→ SUPPLIED MATERIAL
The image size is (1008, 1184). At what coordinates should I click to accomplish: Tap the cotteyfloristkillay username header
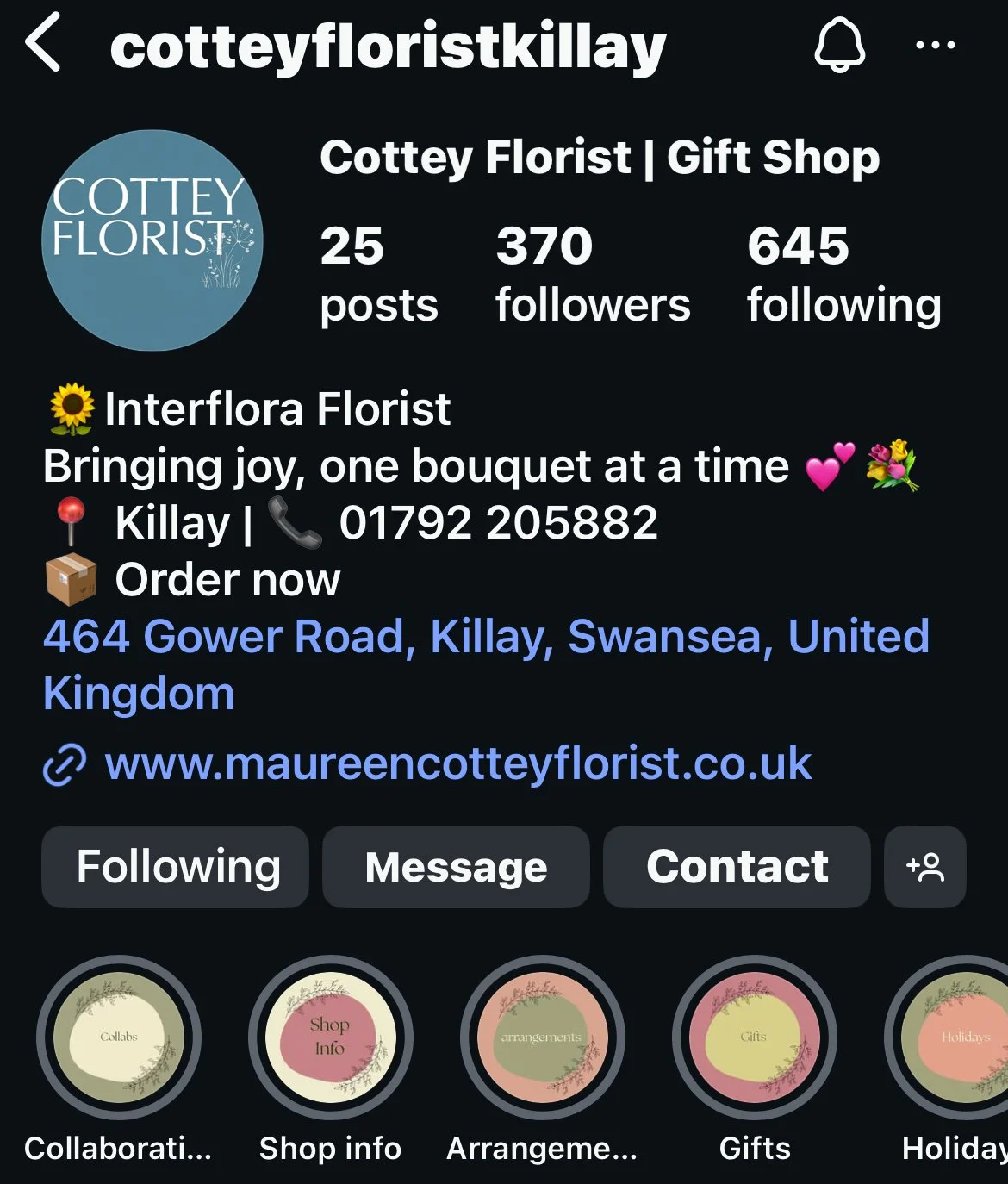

...

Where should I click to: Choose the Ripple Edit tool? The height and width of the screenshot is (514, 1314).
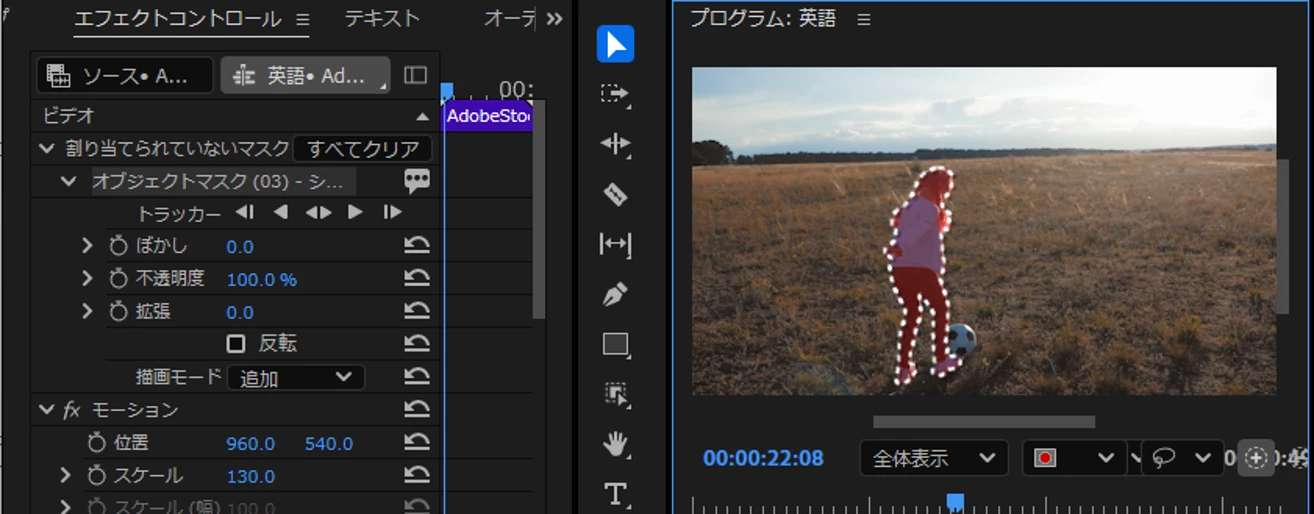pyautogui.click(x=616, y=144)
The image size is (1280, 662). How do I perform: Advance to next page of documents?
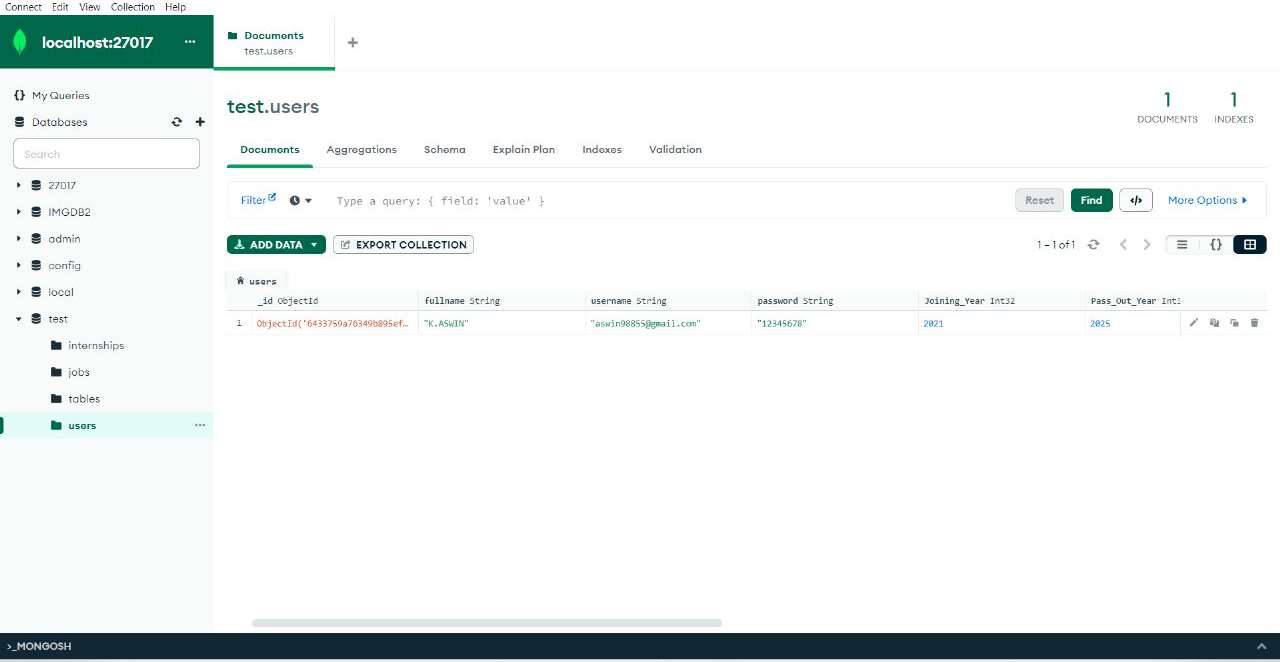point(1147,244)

→ PROBLEM TO WORK ON
Please copy the entries above word for word, starting with the line that contains "The image size is (1280, 662)." and going on through the line that contains "point(1147,244)". Leave the pictures out of your copy.

→ IN RESPONSE
The image size is (1280, 662). How do I perform: Advance to next page of documents?
point(1147,244)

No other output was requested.